(Document text)
******

The first primary debate in Cleveland foreshadowed every Trump debate to come. I wrote at the time, “Nobody really knows how Trump did. The normal rules of politics don’t seem to apply to him, so although he didn’t seem as commanding on the stage as his fans may have hoped, you just never know. For what it’s worth, if my local news was any guide, Trump was triumphant: ‘He stood his ground and apologized for nothing.’” And so it has gone ever since.

But looking back, his Achilles heel was evident in that first debate. Megyn Kelly was the moderator and famously confronted him about his treatment of women. His reaction the next day, launching a public feud with Kelly, seems to have been noted by the Clinton campaign. Hillary Clinton skillfully baited Trump when they met in the first general election debate, and he never recovered.

The Republicans held 12 debates during the primary season and they were all roughly the same. Trump crudely insulted his rivals, said many stupid things, showed himself to have bigoted and authoritarian views — and thrilled his voters each and every time. In the early days there were so many candidates that he got less airtime. But he always dominated. Here are some of the highlights:

Sept. 16, 2015, Simi Valley, California:

Standing before Ronald Reagan’s Air Force One at the former president’s library, Trump let fly. He insulted Rand Paul’s looks and Jeb Bush’s wife. He said he thought Carly Fiorina had a beautiful face when the moderator brought up a quote where Trump had — insulted her face.

Oct. 28, Boulder, Colorado:

Trump got angry at the moderator, John Harwood, for suggesting that he was running a “comic-book campaign.” The whole group had a hissy fit that the debate questions were unfair.

Nov. 19, Milwaukee:

Trump asked the moderator to stop Carly Fiorina from interrupting him. He dismissed John Kasich as an unworthy opponent who got lucky when Ohio discovered fracking.
Dec. 15, Las Vegas:

As I wrote at the time, Trump “reiterated his call to kill the relatives of terrorists, at one point even petulantly bellowing, ‘So they can kill us, but we can’t kill them?’ He also proved that he had no idea what the ‘nuclear triad is and suggested that you can ‘shut down certain areas’ of the internet.”

******

(Data lines)

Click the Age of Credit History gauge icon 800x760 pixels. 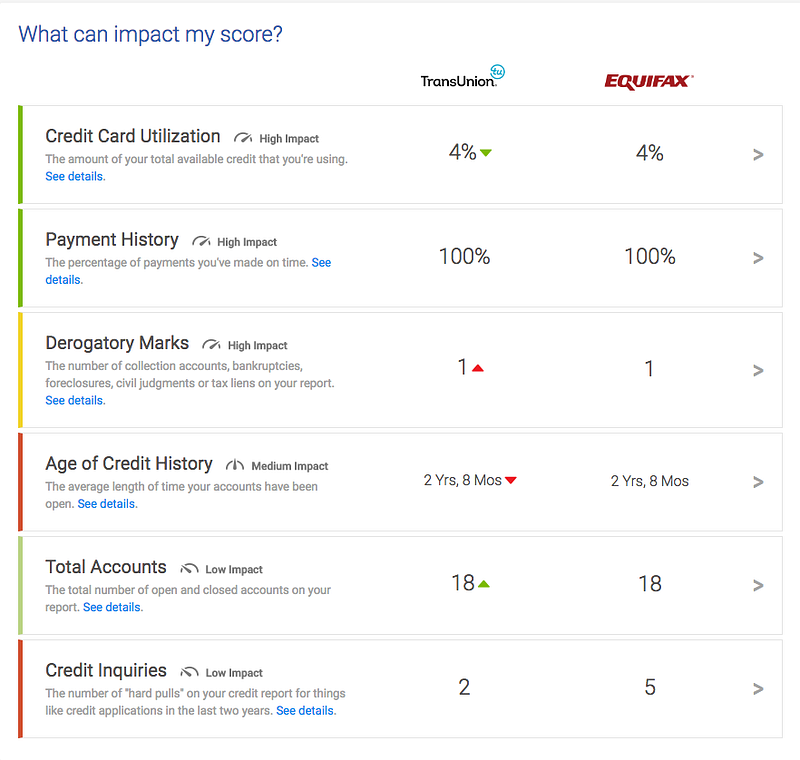pyautogui.click(x=236, y=465)
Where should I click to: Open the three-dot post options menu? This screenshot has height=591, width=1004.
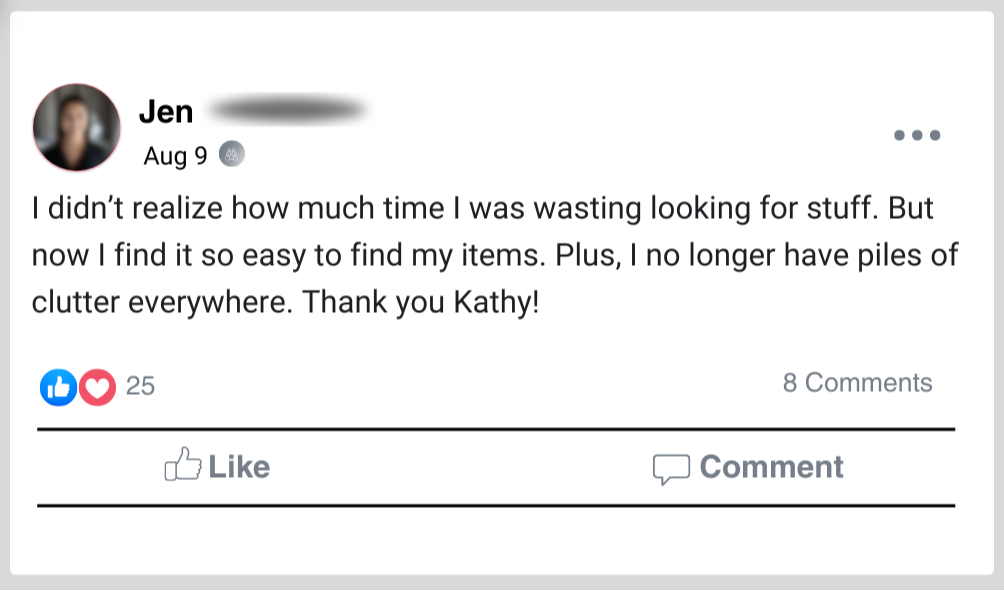click(x=916, y=135)
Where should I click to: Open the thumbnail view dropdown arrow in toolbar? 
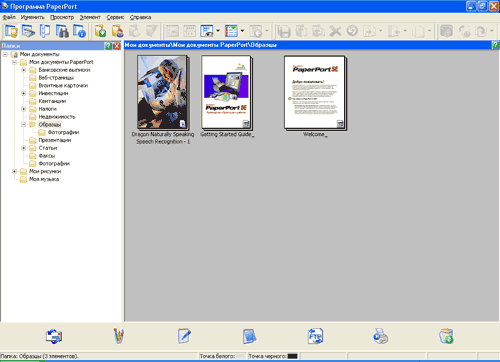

******

(Problems to work on)
1. Rewrite the part of the passage on Trump's primary debates that opens with the words containing "Trump asked the" and closes with "Ohio discovered fracking.", putting "undeserving" in place of "unworthy".
2. Extend the passage on Trump's primary debates, starting after its last sentence.

(Answers below)
1.
Trump asked the moderator to stop Carly Fiorina from interrupting him. He dismissed John Kasich as an undeserving opponent who got lucky when Ohio discovered fracking.

2.
Jan. 13, 2016, North Charleston, South Carolina:

The bromance between Trump and Ted Cruz finally ended, with Cruz attacking Trump’s “New York values” and Trump responding with his best line in the whole campaign: “The people of New York fought and fought and fought, and we saw more death — the smell of death was with us for months.”

Jan. 28, Des Moines, Iowa:

Trump was still mad at Megyn Kelly so he didn’t show up, holding a veterans fundraising event instead. He had to be publicly prodded, months later, to fulfill his pledge to donate the money.

Feb. 6, Goffstown, New Hampshire:

Trump went full barbarian, saying, “I mean, we studied medieval times — not since medieval times have people seen what’s going on.” Apparently he meant what was going on in Iraq and Syria with ISIS, although it wasn’t entirely clear. “I would bring back waterboarding,” he said, “and I’d bring back a hell of a lot worse than waterboarding.”

Feb. 13, Greenville, South Carolina:

He called everyone on the stage liars to their faces, and hit Jeb Bush for his brother being asleep at the wheel on 9/11 and wrongly invading Iraq. The pundits all said he’d gone too far, that you couldn’t say that in South Carolina. He won the primary.

Feb. 25, Houston:

Trump said no one on the stage had done as much for Israel as he had. After the debate, he claimed the IRS was auditing him because he’s such a “strong Christian.”

March 3, Detroit:

This was the night Trump talked about his penis: “Look at those hands, are they small hands? And, he referred to my hands — ‘If they’re small, something else must be small.’ I guarantee you there’s no problem. I guarantee.” This was also the debate in which he insisted that the military would follow his orders without question, even if those orders were to commit war crimes, which he openly endorsed.

March 10, Coral Gables, Florida:

The final debate with the final four: Marco Rubio, Kasich, Cruz and Trump. It was the scariest of all because they were all composed, civil — and completely insane. Trump had triumphed over the Republican Party. It was obvious he was going to win the nomination.

Hillary Clinton easily won the two previous general election debates. At this stage in the campaign people expect the candidates to be knowledgeable and prepared. Donald Trump is capable of neither. It’s always possible he could throw Clinton off-balance with his usual antics, so everyone still has that breathless sense of anticipation wondering if the whole thing is going to turn into even more of a freak show than it’s already been. It’s made for good TV, but it’s been a travesty for our country. Let’s hope this encounter in Vegas is the last debate of its kind.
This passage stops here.